## ASSIGNED TASK
Repeat word for word the part of the op-ed column below, starting at "Maybe I’m just" and ending at "stupid is that?".

## QUOTED PASSAGE
-.-.-

A message for the Premier: either you’re ‘in’, or call an election

Maybe I’m just an old, semi-retired teacher writing Op-Ed columns in a community newspaper that encourages freedom of speech by publishing my “leftist” analyses of political events; what really bugs me, however, is that other than those writing questionable hypotheses for well-funded right wing organizations such as the Fraser Institute or the Canadian Taxpayers Federation, there doesn’t appear to be anyone in the Prince Albert region willing to challenge my perceptions, at least not with facts questioning my point of view. Insults – maybe, and yes, I get them; but that isn’t “debate”; it’s just someone who has stopped thinking for himself, and in all likelihood votes for right-wing parties such as the Sask Party, the CPC, or now, apparently, for Saskatchewan separation from the rest of Canada. 

Just how stupid is that?

When I live in a province of immigrants whose genetic constituency demands one “debate” politics in a civil yet confrontational manner, losing an argument doesn’t mean the battle is over, it just means the “round” is over. It was time for a beer, anyway, so get ready for the next round. Even “ties” are a win in this game of life, and if that happens, then at least you know you have a friend, as opposed to winning and then some clown wanting to pound your face in as a result.

-.-.-

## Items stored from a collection
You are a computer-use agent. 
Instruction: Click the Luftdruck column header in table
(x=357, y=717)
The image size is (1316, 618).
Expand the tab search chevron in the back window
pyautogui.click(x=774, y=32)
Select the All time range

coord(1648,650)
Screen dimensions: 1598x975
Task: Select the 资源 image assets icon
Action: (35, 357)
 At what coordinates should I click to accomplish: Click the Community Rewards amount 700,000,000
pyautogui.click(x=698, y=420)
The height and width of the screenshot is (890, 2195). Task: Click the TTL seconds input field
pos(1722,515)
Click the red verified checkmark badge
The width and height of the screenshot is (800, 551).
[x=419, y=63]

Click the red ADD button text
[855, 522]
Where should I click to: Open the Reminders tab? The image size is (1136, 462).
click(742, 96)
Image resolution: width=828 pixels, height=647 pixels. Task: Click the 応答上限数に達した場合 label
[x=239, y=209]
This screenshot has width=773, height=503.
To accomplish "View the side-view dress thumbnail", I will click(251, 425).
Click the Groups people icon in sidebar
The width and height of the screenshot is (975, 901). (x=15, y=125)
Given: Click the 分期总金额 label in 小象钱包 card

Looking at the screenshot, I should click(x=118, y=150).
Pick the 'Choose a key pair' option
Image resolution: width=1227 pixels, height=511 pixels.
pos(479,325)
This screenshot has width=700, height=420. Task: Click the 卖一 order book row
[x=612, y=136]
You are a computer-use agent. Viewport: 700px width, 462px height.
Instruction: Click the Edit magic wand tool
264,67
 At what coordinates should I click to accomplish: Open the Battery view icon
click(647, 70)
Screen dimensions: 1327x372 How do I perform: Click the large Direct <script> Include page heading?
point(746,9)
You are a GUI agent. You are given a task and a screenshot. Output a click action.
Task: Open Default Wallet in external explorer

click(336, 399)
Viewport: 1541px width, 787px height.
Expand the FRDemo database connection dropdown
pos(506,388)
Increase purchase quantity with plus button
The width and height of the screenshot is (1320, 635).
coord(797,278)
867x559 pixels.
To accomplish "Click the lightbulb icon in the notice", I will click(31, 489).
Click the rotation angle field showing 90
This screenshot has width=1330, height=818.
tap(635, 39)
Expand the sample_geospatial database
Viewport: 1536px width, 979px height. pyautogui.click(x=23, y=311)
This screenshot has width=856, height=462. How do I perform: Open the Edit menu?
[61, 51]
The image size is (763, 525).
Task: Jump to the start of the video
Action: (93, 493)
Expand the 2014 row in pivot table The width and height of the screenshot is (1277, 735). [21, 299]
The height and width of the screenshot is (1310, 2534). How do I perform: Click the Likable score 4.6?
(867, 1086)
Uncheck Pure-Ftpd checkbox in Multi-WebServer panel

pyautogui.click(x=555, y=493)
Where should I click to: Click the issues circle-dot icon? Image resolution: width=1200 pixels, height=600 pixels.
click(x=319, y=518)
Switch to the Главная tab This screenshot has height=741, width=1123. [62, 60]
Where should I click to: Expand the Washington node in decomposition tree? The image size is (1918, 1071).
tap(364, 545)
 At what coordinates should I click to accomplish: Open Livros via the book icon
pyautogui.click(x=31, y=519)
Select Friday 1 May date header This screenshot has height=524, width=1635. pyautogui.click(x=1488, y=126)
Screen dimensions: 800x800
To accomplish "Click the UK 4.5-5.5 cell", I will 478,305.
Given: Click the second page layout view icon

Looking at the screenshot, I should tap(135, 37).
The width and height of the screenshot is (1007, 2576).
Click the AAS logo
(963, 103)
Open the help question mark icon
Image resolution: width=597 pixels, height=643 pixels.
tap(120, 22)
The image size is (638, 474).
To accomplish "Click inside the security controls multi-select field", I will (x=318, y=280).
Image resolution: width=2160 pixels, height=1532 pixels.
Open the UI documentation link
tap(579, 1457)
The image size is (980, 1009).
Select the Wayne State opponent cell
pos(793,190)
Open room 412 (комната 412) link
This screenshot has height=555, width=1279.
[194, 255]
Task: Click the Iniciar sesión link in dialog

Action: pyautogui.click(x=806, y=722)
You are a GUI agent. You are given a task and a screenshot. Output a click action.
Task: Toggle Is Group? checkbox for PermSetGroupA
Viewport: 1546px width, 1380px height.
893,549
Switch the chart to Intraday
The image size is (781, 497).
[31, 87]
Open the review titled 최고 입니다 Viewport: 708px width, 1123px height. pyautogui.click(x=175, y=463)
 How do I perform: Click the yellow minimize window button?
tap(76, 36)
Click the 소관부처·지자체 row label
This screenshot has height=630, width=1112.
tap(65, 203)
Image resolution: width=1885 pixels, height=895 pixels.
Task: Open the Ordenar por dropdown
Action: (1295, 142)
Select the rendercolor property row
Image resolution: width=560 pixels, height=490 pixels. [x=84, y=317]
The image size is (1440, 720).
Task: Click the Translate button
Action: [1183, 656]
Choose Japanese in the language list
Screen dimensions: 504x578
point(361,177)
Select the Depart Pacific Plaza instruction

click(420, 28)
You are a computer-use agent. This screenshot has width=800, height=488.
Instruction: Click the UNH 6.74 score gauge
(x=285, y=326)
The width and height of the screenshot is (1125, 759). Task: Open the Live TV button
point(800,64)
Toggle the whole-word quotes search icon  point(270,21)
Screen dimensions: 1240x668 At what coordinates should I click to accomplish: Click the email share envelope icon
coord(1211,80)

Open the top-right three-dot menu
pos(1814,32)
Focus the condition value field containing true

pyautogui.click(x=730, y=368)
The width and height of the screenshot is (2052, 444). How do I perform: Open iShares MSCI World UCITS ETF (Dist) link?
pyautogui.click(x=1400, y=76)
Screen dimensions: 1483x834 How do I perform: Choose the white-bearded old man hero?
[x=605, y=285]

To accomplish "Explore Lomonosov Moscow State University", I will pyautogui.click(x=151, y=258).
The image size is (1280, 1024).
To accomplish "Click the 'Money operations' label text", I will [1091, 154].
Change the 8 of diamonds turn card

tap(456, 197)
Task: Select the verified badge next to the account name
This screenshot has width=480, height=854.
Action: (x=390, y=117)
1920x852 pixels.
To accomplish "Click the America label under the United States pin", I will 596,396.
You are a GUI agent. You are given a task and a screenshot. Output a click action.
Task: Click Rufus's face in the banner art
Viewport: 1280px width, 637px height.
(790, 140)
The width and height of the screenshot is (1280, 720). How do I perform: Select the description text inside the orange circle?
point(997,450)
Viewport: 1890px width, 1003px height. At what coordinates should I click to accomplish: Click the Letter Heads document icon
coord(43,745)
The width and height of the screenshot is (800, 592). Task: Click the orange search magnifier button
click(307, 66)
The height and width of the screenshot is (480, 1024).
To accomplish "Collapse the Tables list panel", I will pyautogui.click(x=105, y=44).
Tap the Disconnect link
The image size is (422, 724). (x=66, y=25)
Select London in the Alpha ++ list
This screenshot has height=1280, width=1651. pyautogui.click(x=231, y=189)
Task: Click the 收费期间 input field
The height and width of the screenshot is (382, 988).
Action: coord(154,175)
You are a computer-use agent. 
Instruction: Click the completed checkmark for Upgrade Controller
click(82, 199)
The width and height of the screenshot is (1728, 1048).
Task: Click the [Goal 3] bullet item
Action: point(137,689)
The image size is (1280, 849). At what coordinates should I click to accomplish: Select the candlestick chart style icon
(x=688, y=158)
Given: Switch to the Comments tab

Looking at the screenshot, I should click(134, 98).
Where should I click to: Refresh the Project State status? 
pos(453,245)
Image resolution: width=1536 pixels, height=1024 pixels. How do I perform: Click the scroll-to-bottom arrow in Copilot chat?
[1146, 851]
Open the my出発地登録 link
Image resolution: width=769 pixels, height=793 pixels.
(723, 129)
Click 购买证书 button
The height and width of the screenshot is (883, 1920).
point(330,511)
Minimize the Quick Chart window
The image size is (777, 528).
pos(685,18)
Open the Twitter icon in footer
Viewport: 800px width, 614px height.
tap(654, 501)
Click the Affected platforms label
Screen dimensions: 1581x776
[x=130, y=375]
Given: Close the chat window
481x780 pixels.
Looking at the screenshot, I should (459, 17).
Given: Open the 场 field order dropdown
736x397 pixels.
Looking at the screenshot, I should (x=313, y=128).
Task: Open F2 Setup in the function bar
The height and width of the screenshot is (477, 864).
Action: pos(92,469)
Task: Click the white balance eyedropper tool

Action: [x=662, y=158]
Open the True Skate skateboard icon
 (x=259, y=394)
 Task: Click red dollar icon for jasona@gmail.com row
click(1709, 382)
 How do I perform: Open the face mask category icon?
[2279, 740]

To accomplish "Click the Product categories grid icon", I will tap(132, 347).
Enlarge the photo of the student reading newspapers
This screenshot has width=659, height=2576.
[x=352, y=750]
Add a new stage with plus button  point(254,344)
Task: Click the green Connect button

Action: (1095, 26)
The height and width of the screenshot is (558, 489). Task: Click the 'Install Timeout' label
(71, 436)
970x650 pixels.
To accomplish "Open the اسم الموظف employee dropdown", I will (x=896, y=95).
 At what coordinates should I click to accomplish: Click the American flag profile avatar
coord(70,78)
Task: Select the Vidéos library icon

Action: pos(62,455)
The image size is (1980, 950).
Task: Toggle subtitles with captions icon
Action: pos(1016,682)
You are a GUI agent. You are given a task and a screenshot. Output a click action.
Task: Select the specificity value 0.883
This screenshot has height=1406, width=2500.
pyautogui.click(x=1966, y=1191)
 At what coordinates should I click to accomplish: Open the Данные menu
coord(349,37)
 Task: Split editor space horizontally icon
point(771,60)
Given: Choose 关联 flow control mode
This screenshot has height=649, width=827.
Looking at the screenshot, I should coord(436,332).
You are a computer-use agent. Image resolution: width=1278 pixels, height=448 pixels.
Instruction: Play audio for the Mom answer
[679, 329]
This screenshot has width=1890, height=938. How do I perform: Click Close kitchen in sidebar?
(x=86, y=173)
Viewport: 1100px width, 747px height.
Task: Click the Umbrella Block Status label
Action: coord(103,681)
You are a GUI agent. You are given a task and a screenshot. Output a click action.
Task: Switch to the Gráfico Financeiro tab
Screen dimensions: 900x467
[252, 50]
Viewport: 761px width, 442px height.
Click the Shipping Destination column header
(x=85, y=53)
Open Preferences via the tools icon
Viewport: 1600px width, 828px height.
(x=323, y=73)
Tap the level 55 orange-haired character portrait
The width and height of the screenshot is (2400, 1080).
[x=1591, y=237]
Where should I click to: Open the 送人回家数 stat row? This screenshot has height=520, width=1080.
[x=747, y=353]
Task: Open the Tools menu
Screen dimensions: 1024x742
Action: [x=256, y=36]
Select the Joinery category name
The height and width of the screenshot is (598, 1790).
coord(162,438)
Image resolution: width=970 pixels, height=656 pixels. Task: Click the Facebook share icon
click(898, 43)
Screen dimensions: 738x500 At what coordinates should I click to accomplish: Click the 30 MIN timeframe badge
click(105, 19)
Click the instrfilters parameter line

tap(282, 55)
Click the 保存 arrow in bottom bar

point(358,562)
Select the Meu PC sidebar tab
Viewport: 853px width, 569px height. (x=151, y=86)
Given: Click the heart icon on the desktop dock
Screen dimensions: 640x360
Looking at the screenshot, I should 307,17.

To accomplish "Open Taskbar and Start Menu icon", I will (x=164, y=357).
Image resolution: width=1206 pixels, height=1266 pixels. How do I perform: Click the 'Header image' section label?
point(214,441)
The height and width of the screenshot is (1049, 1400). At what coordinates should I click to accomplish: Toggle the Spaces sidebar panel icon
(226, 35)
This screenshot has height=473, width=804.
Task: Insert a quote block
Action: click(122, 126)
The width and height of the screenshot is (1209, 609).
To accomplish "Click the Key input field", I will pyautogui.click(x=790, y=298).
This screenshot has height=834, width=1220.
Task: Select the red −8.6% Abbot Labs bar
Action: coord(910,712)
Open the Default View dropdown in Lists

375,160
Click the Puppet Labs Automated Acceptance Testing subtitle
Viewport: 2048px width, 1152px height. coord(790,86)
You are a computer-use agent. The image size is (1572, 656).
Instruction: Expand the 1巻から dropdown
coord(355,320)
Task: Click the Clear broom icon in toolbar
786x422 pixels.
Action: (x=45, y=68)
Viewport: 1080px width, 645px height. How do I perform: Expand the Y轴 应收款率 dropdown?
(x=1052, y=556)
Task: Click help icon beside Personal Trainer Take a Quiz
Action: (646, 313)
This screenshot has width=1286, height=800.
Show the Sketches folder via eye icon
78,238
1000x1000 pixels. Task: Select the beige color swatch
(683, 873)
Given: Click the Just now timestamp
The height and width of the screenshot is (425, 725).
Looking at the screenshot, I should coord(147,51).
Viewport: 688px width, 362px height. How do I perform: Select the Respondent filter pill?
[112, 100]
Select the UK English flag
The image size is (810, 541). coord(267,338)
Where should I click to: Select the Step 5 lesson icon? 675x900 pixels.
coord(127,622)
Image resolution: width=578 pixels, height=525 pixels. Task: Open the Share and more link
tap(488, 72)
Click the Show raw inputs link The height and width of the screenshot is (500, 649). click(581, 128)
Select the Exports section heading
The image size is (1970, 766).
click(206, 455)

-.-.-

## TASK OUTPUT
Maybe I’m just an old, semi-retired teacher writing Op-Ed columns in a community newspaper that encourages freedom of speech by publishing my “leftist” analyses of political events; what really bugs me, however, is that other than those writing questionable hypotheses for well-funded right wing organizations such as the Fraser Institute or the Canadian Taxpayers Federation, there doesn’t appear to be anyone in the Prince Albert region willing to challenge my perceptions, at least not with facts questioning my point of view. Insults – maybe, and yes, I get them; but that isn’t “debate”; it’s just someone who has stopped thinking for himself, and in all likelihood votes for right-wing parties such as the Sask Party, the CPC, or now, apparently, for Saskatchewan separation from the rest of Canada. 

Just how stupid is that?